4. Der verrückteste Teil: Wo passiert die Arbeit?
Die Forscher haben noch tiefer gegraben und die einzelnen Schichten der KI wie einen mehrstöfigen Gebäudekomplex untersucht.
- Die Analogie: Stellen Sie sich die KI als ein Bürogebäude vor.
- Die unteren Etagen (frühe Schichten): Hier werden die Rohdaten verarbeitet. Hier ist die „Zahl-Struktur" eigentlich noch etwas unordentlich. Aber hier passiert die eigentliche Arbeit. Wenn man hier einen kleinen Eingriff macht (wie einen Stromschlag), ändert sich die Antwort der KI sofort.

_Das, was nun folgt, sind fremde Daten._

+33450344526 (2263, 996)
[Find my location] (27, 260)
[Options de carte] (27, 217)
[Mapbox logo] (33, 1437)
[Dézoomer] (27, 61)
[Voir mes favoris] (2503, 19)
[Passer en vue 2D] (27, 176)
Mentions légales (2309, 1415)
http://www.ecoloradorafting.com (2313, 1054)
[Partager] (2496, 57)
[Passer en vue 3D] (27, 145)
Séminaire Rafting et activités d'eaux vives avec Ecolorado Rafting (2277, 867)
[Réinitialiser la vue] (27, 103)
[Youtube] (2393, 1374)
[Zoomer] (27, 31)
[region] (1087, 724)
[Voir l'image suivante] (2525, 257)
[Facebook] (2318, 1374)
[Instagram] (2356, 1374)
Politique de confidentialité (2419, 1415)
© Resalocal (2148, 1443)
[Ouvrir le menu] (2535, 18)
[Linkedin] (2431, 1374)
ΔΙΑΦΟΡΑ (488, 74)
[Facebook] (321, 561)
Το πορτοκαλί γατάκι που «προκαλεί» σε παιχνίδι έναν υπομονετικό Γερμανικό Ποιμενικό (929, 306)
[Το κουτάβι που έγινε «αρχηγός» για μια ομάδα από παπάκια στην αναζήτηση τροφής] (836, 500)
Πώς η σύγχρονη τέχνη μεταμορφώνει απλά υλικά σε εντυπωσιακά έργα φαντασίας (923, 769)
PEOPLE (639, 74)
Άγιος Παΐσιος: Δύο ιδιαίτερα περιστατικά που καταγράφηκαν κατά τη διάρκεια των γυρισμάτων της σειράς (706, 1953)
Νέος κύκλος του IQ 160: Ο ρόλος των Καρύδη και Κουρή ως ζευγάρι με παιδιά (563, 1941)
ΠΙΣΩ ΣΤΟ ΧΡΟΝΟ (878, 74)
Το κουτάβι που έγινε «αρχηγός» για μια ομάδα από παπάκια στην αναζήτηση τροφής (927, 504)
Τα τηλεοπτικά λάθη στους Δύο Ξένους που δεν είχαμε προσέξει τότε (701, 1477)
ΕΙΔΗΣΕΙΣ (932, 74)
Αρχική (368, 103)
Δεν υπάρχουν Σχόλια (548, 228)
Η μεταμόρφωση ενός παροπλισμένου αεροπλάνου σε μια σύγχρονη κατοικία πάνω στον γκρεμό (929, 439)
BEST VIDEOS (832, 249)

- Die oberen Etagen (späte Schichten): Hier ist die Struktur perfekt, sauber und wunderschön organisiert (die logarithmische Form ist hier am stärksten). Aber hier ist es tot. Wenn man hier eingreift, passiert gar nichts. Die KI „merkt" sich die Zahlen hier nur, nutzt sie aber nicht für die Entscheidung.
- Die Lehre: Das schönste Bild im Inneren der KI ist nicht unbedingt das, das die KI tatsächlich benutzt, um zu denken.
5. Das Fazit: Training macht den Unterschied
Am Ende haben die Forscher herausgefunden, dass zwei Dinge getrennt sind:
- Die Struktur (Das Gehirn): Diese entsteht automatisch durch das Training mit Texten. Da kleine Zahlen in Texten häufiger sind, baut sich automatisch diese logarithmische Struktur auf. Das passiert bei fast allen modernen KIs.
- Die Fähigkeit (Die Hände): Ob die KI diese Struktur auch nutzt, um Aufgaben zu lösen, hängt davon ab, wie sie danach „unterwiesen" wurde (Instruction Tuning).
- Eine KI (Llama) wurde so unterwiesen, dass sie die Struktur nutzt.
- Eine andere (Mistral) hat die gleiche Struktur, aber sie wurde nicht richtig unterwiesen, sie zu nutzen. Sie hat das Gehirn, aber keine funktionierenden Hände.
Zusammenfassung in einem Satz
Die KI hat gelernt, Zahlen so zu speichern, wie unser Gehirn es tut (mit mehr Fokus auf kleine Zahlen), aber ob sie diese Fähigkeit auch wirklich benutzt, um Vergleiche anzustellen, hängt davon ab, wie gut sie im „Schulunterricht" (Instruction Tuning) mitgemacht hat – und nicht davon, wie intelligent ihre innere Struktur aussieht.